* _Набор задач_
A) Пожалуйста, процитируйте из приведённого фрагмента всё, начиная со слов «Вот почему любое изменение» и вплоть до слов «народного возмущения, восстанием.».
B) Как, согласно приведённому фрагменту, народ реагирует на грубое несоответствие качества монопольного государственного продукта установленному стандарту?
--- Приведённый фрагмент ---
И это вполне понятно, ибо водка как предмет государственного значения, – товар, право на производство и сбыт которого государство резервирует за собой, приобретает необходимость соответствовать высокому престижу государства и практически становится эквивалентом денег.
Вот почему любое изменение качества водки воспринимается в Средние века как нанесение ущерба государству, как такое же преступление против государственной регалии, как и фальсификация государственной монеты. Вот почему любое правительство всегда проявляло и проявляет заботу о высоком качестве или о единообразии стандарта качества водки. Нарушителями этого выступают всегда отдельные, низовые, корыстные исполнители местной администрации, но в этом случае они всегда посягают на правительственный престиж, а вовсе не действуют от лица правительственной власти. Кстати, такие нарушения качества государственного стандарта всегда чутко воспринимаются обществом, народом, который в случаях грубого несоответствия качества монопольного государственного продукта установленному стандарту реагирует крайне остро – бунтом, вспышкой народного возмущения, восстанием.
--- Исходные данные ---
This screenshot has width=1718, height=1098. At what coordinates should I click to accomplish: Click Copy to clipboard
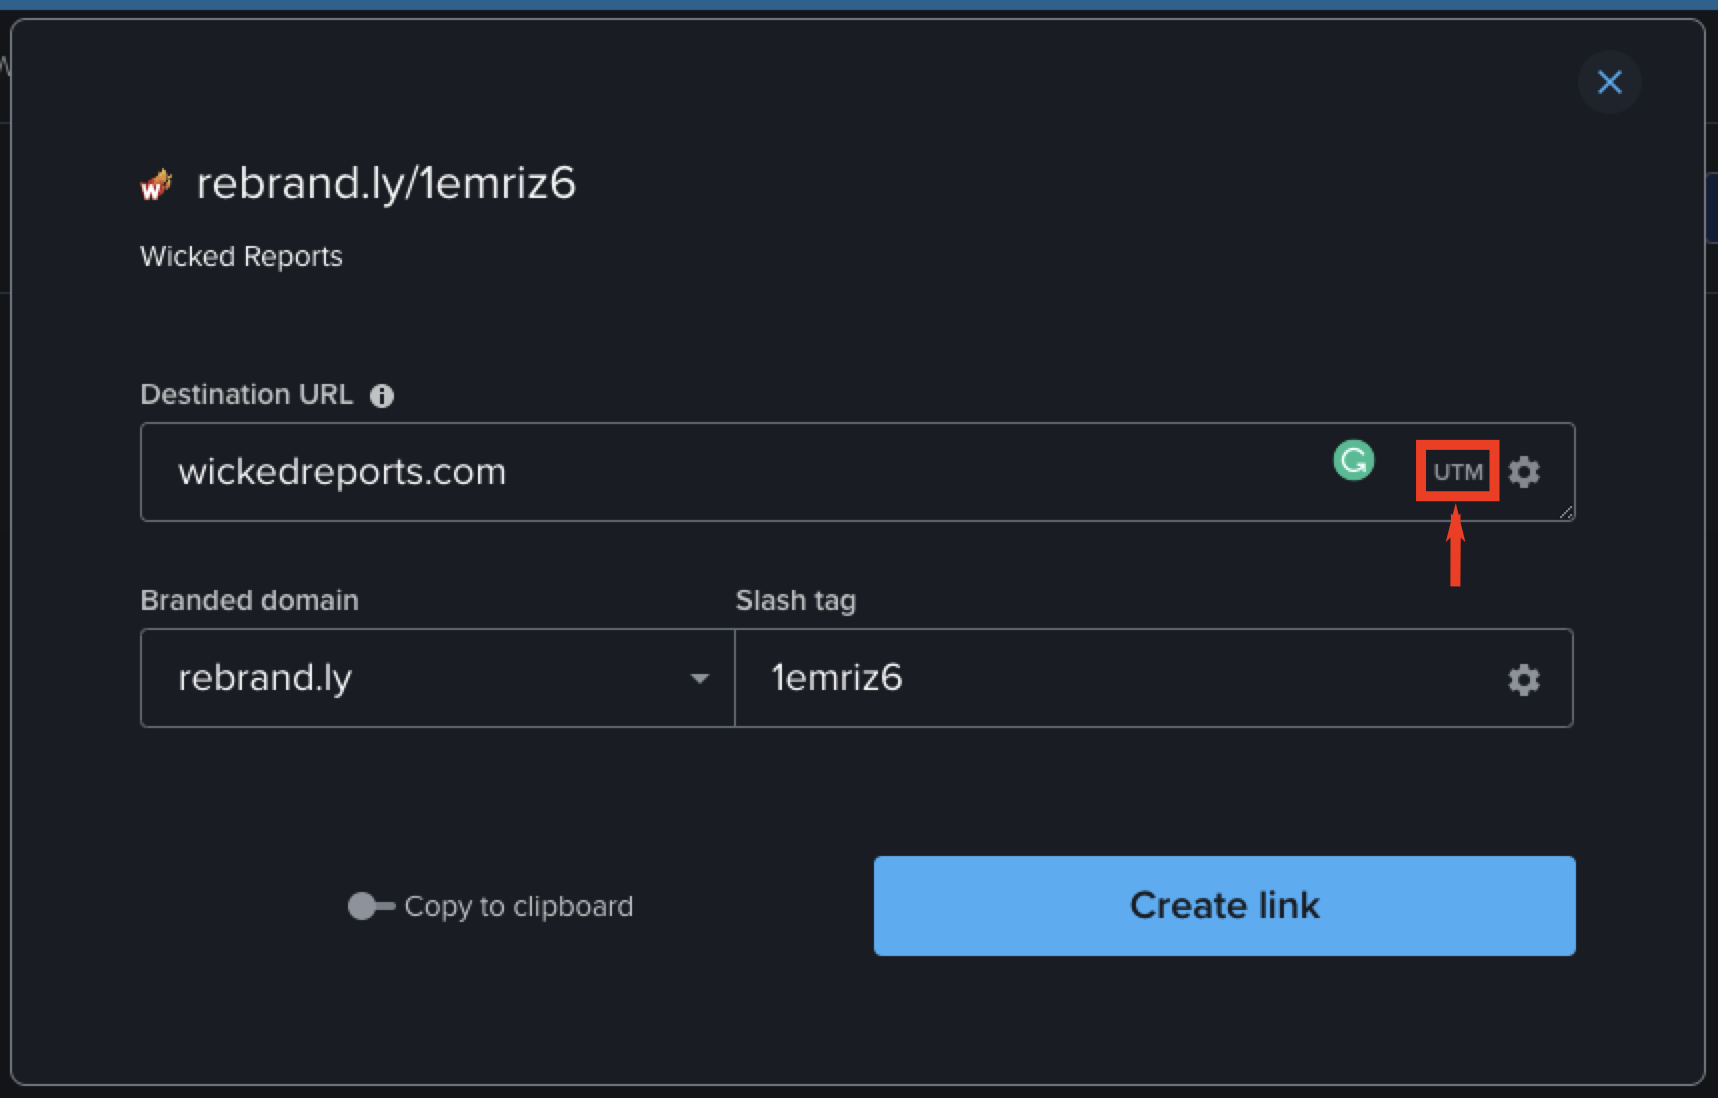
---
* _Решения_
A)
Вот почему любое изменение качества водки воспринимается в Средние века как нанесение ущерба государству, как такое же преступление против государственной регалии, как и фальсификация государственной монеты. Вот почему любое правительство всегда проявляло и проявляет заботу о высоком качестве или о единообразии стандарта качества водки. Нарушителями этого выступают всегда отдельные, низовые, корыстные исполнители местной администрации, но в этом случае они всегда посягают на правительственный престиж, а вовсе не действуют от лица правительственной власти. Кстати, такие нарушения качества государственного стандарта всегда чутко воспринимаются обществом, народом, который в случаях грубого несоответствия качества монопольного государственного продукта установленному стандарту реагирует крайне остро – бунтом, вспышкой народного возмущения, восстанием.

B) Крайне остро: бунтом, вспышкой народного возмущения, восстанием.